OpenStack Identity (keystone)

token revocations not always respected when using fernet tokens

Bug #1484237 reported by Matt Fischer on 2015-08-12

This bug affects 1 person

	Status	Importance	Assigned to	Milestone
OpenStack Identity (keystone)	Fix Released	Medium	werner mendizabal	OpenStack Identity (keystone) 8.0.0 "liberty"
Kilo	Won't Fix	Medium	Dolph Mathews
OpenStack Security Advisory	Won't Fix	Undecided	Unassigned

Bug Description

A simple test that shows that fernet tokens are not always being invalidated.

Simple test steps:

1) gets a token
2) deletes a token
3) tries to validate the deleted token

When I run this in production on 10 tokens, I get about a 20% success rate on the token being detected as invalid, 80% of the time, keystone tells me the token is valid.

I have validated that the token is showing in the revocation event table.

I've tried a 5 second delay between the calls which did not change the behavior.

My current script (below) will look for 204 and 404 to show failure and will wait forever. I've let it wait over 5 minutes, it seems to me that either keystone knows immediately that the token is invalid or not at all.

I do not have memcache enabled on these nodes.

The same test has a 100% pass rate with UUID tokens.

Tags:

Revision history for this message

Matt Fischer (mfisch) wrote on 2015-08-12:

revoke test code Edit (615 bytes, text/x-sh)

Revision history for this message

Tristan Cacqueray (tristan-cacqueray) wrote on 2015-08-12:

Since this report concerns a possible security risk, an incomplete security advisory task has been added while the core security reviewers for the affected project or projects confirm the bug and discuss the scope of any vulnerability along with potential solutions.

Changed in ossa:
status:	New → Incomplete

Revision history for this message

Matt Fischer (mfisch) wrote on 2015-08-12:

Lance Bragstad from the keystone team has been working on this with me, adding him to the bug.

Revision history for this message

Lance Bragstad (lbragstad) wrote on 2015-08-12:

Here is the script (similar to Matt's) that I am using in order to test/recreate this, I changed it to work with v3 and openstackclient:

http://cdn.pasteraw.com/2yw4almzgsblfzaku85ia1nnzrhp3jw

Here is the output I get when I run the script:

http://cdn.pasteraw.com/nl296l0pyrz0la73fp4v0njgtmjrpjb

While the script is trying to validate a "deleted" token, I can see the validate calls in the Keystone logs:

http://cdn.pasteraw.com/fwvzodl38r6kkzc0o8ih554hg5j7rx6

when it should be a 404.

Revision history for this message

Lance Bragstad (lbragstad) wrote on 2015-08-12:

Doing a little more investigation, and I seem to be hitting something with revocation_events.

When the script executes as expected, I get a token from Keystone, delete the token, and the GET on that token returns a 404 Not Found, a new revocation event is added to the revocation_event table.

When the script doesn't execute as expected, and the deleted token is still validated by Keystone, no revocation events are added to the Keystone table.

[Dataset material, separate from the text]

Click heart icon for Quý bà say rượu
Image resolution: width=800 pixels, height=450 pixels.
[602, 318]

I think this probably has more to do with revocation events not working properly than Fernet, but Fernet tokens have to rely on the revocation API, it would directly effect it.

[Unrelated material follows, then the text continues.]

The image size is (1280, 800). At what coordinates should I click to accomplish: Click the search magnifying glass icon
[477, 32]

This will require a deeper investigation of revocation events.

Revision history for this message

Lance Bragstad (lbragstad) wrote on 2015-08-12:

FYI, these are the steps that I've done to recreate on the latest master:

1.) start keystone locally
2.) curl http://cdn.pasteraw.com/2yw4almzgsblfzaku85ia1nnzrhp3jw > mfisch.sh
3.) source openrc # vars for openstack client
4.) bash mfisch.sh 10

Revision history for this message

Jeremy Stanley (fungi) wrote on 2015-08-12:

Are you able to (re)produce this behavior in stable/kilo?

Revision history for this message

Lance Bragstad (lbragstad) wrote on 2015-08-12:

Yes, I am able to recreate this on Kilo: (commit-id: 220eed87b9e28294f4c1f2b482db420fbe20dc7e) which is the latest commit on the stable/kilo branch I believe.

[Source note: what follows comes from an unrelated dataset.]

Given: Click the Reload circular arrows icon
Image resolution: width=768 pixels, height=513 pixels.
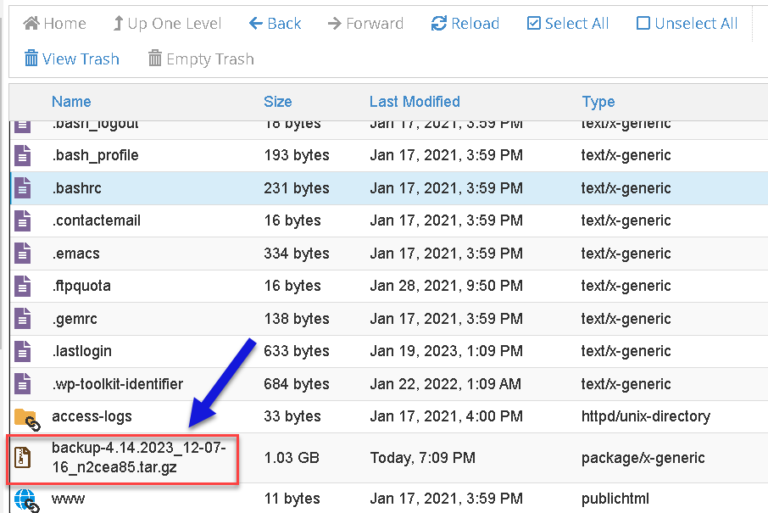Looking at the screenshot, I should tap(438, 23).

Revision history for this message

Dolph Mathews (dolph) wrote on 2015-08-14:

Using Lance's script, I'm not able to reproduce this against either the current stable/kilo or master, when backed by sqlite and eventlet. The only change I have to keystone's config is to switch the token provider to Fernet. The output spins like this, successfully every time:

  getting & revoking 1 tokens
  admin token: ADMIN
  token to revoke: gAAAAABVzj9EpQ6I5U8ZDnixVz4ao8_FPGMDRlO5zRiaNLv2OYjXDbvQVuu2b7OFaqSVS1KFOmJBv6W25DRB3vYHZVeyaRh1A7t1vVtHhvp2M1DS9OQjyiYrkBYxXgwMX2IBhCpvRLtUxFF-E5G7ThkmkoPpjI-8RsB0yOuNPcMZVXrsFwQKce8%3D
  trying for 0 seconds...
  admin token: ADMIN
  token to revoke: gAAAAABVzj9EpQ6I5U8ZDnixVz4ao8_FPGMDRlO5zRiaNLv2OYjXDbvQVuu2b7OFaqSVS1KFOmJBv6W25DRB3vYHZVeyaRh1A7t1vVtHhvp2M1DS9OQjyiYrkBYxXgwMX2IBhCpvRLtUxFF-E5G7ThkmkoPpjI-8RsB0yOuNPcMZVXrsFwQKce8%3D
  finally invalid after 0 seconds

I'm going to work with Lance to see if there's something different about my setup.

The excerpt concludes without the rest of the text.